In Wikipedia's definition of Fréchet space, it is stated that a Fréchet space is a topological vector space that satisfies the following:
- It is locally convex
- Its topology can be induced by a translation-invariant metric
- Any (hence every) translation-invariant metric inducing the topology is complete
1) My first question lies with the "hence every" clause. It is known that completeness is a property of the metric, not topology, the standard example being $(0,1)$ under the absolute value and arctan metrics. As such how is it that we can conclude completeness here for every translation-invariant metric inducing the topology?

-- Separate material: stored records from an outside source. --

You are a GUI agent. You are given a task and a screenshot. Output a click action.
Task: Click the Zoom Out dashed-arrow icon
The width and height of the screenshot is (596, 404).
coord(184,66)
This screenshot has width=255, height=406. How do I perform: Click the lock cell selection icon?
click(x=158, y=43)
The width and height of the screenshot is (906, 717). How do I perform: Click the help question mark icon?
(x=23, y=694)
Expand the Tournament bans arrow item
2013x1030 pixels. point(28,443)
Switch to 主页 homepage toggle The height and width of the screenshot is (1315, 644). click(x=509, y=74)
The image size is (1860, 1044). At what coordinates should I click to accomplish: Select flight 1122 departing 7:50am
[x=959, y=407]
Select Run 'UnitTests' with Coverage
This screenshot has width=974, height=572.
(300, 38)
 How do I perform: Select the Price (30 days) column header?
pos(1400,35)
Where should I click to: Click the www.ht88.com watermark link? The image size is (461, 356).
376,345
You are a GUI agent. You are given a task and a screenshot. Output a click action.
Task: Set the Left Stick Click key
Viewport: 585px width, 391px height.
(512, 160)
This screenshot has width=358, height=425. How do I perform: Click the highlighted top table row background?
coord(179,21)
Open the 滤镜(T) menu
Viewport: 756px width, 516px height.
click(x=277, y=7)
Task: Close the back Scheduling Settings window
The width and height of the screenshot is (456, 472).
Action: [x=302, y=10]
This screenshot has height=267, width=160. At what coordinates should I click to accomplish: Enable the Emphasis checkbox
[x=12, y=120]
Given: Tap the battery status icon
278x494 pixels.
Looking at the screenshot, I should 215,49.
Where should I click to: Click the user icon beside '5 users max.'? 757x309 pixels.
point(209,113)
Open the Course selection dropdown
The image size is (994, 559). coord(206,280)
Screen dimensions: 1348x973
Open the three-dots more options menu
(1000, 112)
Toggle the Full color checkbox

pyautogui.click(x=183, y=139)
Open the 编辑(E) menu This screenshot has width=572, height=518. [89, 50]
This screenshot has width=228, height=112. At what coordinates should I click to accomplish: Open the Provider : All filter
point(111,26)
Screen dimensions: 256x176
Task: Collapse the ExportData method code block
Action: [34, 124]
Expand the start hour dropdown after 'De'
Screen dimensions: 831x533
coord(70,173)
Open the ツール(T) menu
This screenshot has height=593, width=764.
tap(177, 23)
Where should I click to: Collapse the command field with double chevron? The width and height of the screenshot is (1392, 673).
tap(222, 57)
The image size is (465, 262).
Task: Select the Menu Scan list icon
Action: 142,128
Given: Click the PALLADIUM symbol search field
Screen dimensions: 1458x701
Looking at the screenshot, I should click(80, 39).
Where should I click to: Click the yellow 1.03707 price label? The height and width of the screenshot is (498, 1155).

2) Wikipedia gives yet another equivalent condition for the completeness property - namely, let $\{p_k\}_{k\in\mathbb{N}}$ denote a countable family of seminorms defining the topology of $X$; then the space is complete with respect to the family of seminorms (i.e. if $(x_n)$ is a sequence in $X$ which is Cauchy with respect to each seminorm $p_k$, then there exists $x\in X$ such that $(x_n)$ converges to $x$ with respect to each seminorm $p_k$). How does the completeness with respect to any translation-invariant metric imply the completeness with respect to any countable family of seminorms and vice versa?
Remark: I suppose an answer to Q2 will answer Q1.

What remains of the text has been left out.